-- Begin Input for this task --
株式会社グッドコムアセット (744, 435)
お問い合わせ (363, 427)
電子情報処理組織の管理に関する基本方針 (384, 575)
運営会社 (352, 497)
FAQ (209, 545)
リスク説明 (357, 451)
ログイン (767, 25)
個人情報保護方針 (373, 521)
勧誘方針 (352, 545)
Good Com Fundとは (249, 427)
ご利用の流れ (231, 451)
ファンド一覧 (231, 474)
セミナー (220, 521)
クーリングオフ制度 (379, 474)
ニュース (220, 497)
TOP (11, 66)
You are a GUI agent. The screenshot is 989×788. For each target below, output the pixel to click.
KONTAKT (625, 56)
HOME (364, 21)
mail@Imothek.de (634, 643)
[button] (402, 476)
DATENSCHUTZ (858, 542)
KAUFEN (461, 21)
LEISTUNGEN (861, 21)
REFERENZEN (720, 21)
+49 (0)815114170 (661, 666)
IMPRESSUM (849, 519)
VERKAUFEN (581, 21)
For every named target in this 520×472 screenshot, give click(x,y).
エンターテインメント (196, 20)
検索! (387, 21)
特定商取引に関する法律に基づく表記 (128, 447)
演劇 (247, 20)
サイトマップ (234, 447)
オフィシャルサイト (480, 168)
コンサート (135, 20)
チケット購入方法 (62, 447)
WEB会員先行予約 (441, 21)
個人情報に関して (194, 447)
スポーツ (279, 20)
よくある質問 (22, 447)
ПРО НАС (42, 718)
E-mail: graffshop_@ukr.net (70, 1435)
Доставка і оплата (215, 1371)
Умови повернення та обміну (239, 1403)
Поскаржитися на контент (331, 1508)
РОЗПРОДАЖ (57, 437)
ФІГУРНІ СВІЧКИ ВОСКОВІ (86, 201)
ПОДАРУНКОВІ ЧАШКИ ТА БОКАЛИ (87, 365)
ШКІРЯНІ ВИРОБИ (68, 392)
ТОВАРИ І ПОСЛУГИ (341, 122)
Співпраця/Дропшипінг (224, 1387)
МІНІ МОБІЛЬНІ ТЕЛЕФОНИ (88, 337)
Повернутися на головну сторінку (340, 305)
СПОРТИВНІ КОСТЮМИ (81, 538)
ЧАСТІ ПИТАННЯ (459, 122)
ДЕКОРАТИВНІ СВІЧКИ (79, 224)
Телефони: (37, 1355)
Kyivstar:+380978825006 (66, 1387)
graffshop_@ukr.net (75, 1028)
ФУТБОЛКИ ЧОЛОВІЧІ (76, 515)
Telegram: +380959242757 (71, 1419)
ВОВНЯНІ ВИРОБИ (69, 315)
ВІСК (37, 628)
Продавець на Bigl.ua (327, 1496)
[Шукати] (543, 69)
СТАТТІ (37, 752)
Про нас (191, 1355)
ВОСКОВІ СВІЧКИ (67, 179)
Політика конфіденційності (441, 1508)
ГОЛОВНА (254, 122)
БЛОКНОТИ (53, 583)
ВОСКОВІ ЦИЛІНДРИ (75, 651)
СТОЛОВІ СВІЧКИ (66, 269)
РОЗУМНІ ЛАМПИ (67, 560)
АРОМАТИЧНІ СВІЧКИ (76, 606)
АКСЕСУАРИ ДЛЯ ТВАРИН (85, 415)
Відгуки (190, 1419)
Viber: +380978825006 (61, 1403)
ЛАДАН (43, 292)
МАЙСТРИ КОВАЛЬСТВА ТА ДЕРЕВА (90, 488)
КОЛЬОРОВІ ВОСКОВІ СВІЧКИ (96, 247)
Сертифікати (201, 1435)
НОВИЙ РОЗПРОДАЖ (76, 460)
-- End Input for this task --
| Stated goal |
Pull out every line above that contains the word "click", and copy each of those lines in full.

| Exercise result |
You are a GUI agent. The screenshot is 989×788. For each target below, output the pixel to click.
For every named target in this 520×472 screenshot, give click(x,y).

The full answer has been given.